Nama Latha’if al-Isyarat dipilih Imam Al-Qusyairi, dikarenakan kata isyarat biasa digunakan sebagai sebuah bahasa bagi pecinta yang dicintai. Bahkan, kata isyarat juga akan membawa kepada bentuk penyanjungan kepada yang dituju. Namun, tidak dengan bahasa yang verbal. Sebab, sebuah bahasa tidak bisa mewakili rasa cinta yang sangat mendalam dari seorang pecinta kepada yang dicintai. Sebagaimana firman-firman Allah SWT yang mengandung rahasia, dan hanya bisa di ungkap dengan pendekatan-pendekatan tasawuf.
Sebagaimana para ahli tafsir lainnya, Imam Al-Qusyairi dalam penafsirannya juga menukil berbagai riwayat dari para pendahulunya. Beliau juga sering mencantumkan beberapa riwayat hadis, baik itu yang bersifat shohih maupun daif, hanya saja beliau tidak mencantumkan perawinya dari segi isyari atau qouli. Dalam tafsirnya, Imam Al-Qusyairi juga sering memakai redaksi قيل atau يقال. Selain itu, ia sering mencantumkan nama para ulama sufi yang beliau kutip dalam penafsirannya.

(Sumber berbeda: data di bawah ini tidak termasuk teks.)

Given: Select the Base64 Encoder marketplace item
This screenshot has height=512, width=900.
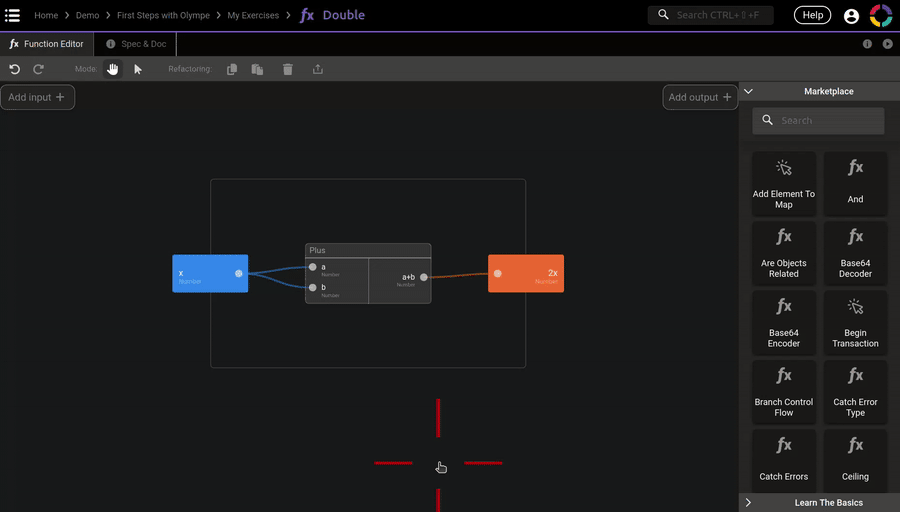Looking at the screenshot, I should [x=784, y=322].
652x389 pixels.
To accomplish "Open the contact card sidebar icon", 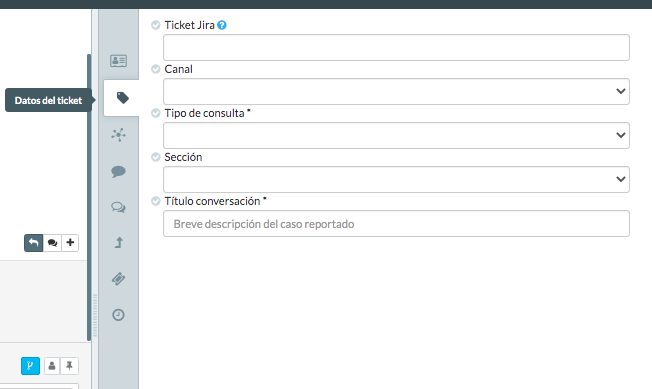I will click(119, 61).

Kaidah-kaidah bahasa dan sastra digunakan oleh Imam Al-Qusyairi hanya pada ayat-ayat yang tidak bisa dipahami jika tidak menggunakan kaidah tersebut. Hal itu juga beliau lakukan terhadap ayat-ayat yang berhubungan dengan ilmu kalam. Dalam tafsirnya tersebut, Imam Al-Qusyairi juga hanya menyampaikan pendapat ulama-ulama fikih pada ayat-ayat hukum, tanpa membahasnya lebih khusus.

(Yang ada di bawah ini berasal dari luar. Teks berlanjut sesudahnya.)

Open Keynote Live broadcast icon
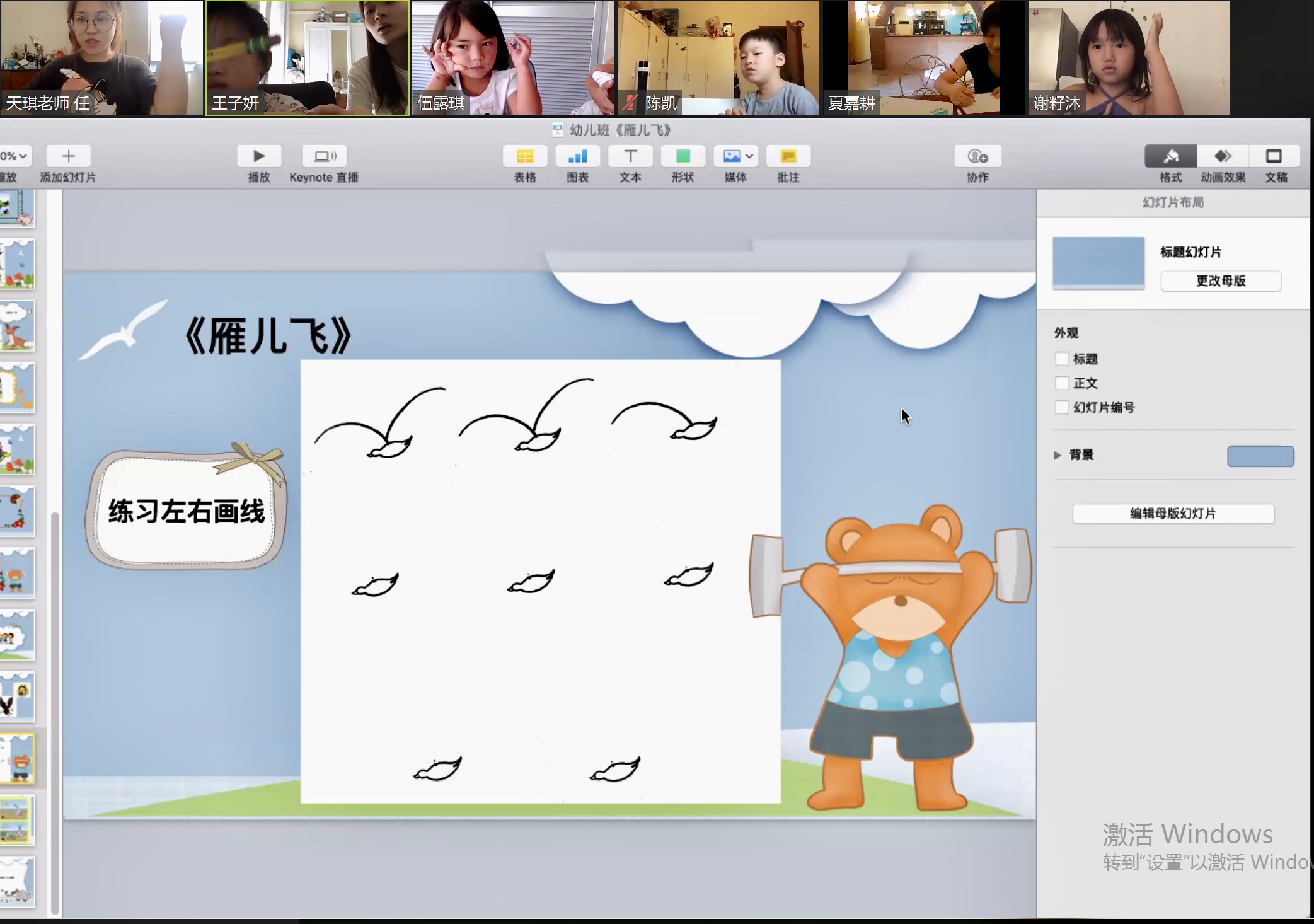The image size is (1314, 924). click(x=324, y=156)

Dalam kitab tafsir Latha’if al-Isyarat, sering juga menyajikan kisah-kisah Israilliyat, khususnya kisah-kisah para Nabi dan umat terdahulu. Kitab tafsir Latha’if Isyarat berbeda dengan yang kitab lainnya, dan berada di luar kebiasaan.
Saat para penafsir yang lain selalu berpedoman pada perangkat atau ilmu tentang tafsir, seperti bahasa Arab, Nahwu, Shorof. Tafsir Latha’if al-Isyarat menampilkan sebuah model yang berbeda, di mana tafsir ini menafsirkan sebuah ayat dengan berdasarkan pengaruh dari perasaan seorang sufi. Yaitu sebuah pemahaman, yang didapat setelah melakukan mujahadah dengan berpegang teguh pada karunia Allah SWT.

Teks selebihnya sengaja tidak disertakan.